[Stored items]
____________
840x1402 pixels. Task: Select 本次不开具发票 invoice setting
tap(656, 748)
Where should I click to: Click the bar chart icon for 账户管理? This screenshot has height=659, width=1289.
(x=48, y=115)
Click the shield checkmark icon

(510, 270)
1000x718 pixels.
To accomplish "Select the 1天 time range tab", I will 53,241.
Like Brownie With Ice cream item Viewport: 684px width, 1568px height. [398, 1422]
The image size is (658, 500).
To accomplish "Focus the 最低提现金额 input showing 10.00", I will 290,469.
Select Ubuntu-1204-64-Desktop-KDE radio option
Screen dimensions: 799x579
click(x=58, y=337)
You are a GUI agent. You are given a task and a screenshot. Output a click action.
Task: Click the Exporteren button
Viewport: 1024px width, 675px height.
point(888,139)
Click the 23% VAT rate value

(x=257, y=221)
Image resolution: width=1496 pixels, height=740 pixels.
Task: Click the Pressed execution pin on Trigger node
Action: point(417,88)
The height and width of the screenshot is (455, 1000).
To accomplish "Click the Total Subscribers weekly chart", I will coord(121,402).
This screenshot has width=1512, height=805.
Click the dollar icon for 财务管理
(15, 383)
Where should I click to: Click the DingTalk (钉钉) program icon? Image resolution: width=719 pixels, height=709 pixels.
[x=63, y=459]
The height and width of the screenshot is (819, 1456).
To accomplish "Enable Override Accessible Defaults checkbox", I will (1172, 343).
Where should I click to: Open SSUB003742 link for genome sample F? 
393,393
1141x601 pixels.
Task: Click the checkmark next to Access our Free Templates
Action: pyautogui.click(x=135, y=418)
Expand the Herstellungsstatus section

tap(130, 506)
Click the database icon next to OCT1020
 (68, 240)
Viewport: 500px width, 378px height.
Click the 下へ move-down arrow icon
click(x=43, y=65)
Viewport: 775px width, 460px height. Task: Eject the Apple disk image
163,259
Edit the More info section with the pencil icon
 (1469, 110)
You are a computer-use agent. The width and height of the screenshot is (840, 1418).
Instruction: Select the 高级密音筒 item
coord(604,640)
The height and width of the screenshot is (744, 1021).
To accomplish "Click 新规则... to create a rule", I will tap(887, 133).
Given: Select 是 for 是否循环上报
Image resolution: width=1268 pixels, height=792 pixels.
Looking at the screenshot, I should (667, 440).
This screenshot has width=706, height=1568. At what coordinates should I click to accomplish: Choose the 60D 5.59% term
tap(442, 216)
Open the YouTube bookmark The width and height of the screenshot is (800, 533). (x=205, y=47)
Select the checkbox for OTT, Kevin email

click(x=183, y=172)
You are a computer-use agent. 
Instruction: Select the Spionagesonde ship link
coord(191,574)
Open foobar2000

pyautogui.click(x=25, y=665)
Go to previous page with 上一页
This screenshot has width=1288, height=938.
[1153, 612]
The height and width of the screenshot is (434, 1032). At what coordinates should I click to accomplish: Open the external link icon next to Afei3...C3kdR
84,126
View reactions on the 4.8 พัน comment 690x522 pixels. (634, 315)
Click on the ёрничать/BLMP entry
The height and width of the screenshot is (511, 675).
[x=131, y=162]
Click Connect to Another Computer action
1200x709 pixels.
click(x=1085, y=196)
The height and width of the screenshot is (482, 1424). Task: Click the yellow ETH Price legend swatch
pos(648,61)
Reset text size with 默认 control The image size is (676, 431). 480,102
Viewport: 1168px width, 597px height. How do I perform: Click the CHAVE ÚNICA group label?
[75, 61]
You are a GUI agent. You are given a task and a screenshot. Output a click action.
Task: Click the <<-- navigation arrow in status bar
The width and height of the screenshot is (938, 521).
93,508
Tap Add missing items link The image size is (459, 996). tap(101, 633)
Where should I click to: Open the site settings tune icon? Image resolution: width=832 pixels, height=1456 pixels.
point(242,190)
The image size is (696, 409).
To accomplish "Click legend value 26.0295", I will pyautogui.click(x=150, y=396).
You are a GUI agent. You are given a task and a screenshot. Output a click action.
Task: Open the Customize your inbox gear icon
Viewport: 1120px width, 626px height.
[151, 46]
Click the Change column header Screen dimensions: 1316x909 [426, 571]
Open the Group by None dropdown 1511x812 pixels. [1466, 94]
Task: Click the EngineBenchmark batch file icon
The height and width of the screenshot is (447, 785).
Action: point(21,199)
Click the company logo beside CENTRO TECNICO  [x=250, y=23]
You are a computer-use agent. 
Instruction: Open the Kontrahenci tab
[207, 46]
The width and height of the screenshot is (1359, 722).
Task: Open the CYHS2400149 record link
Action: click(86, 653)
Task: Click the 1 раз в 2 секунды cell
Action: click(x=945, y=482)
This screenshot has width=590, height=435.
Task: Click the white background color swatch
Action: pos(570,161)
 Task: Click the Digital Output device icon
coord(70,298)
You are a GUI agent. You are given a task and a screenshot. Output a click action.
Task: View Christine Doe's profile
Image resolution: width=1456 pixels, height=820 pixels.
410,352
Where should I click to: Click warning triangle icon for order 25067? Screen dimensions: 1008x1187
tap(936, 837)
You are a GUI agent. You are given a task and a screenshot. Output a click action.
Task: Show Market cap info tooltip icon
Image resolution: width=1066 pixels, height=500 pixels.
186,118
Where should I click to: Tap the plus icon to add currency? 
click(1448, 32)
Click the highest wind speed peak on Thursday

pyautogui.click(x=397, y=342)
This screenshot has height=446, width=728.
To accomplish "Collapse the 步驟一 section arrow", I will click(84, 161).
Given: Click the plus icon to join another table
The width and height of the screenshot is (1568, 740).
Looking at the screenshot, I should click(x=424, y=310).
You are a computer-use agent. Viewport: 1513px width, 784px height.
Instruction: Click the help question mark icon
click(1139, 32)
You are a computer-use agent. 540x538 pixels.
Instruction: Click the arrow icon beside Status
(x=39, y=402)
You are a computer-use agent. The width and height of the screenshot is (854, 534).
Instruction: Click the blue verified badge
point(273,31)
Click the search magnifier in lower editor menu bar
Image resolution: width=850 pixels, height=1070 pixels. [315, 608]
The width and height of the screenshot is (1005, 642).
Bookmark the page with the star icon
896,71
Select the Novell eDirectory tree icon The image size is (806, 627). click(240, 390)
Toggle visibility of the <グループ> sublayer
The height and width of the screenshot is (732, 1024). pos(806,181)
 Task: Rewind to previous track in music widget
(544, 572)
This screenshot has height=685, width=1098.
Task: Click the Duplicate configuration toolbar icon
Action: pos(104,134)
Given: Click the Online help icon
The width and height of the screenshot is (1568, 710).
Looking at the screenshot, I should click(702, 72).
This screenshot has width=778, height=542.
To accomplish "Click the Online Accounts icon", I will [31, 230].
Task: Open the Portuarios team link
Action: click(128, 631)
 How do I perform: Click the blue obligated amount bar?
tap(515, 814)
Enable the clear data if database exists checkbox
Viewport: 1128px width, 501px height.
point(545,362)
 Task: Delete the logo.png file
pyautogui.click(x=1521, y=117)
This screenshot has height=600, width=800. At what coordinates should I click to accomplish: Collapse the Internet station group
____________
What is being asked: Write out only the lines that run from the line containing "Tap Add missing" through the line containing "The image size is (696, 409).", both included, exactly as they appear above.

Worked solution:
Tap Add missing items link The image size is (459, 996). tap(101, 633)
Where should I click to: Open the site settings tune icon? Image resolution: width=832 pixels, height=1456 pixels.
point(242,190)
The image size is (696, 409).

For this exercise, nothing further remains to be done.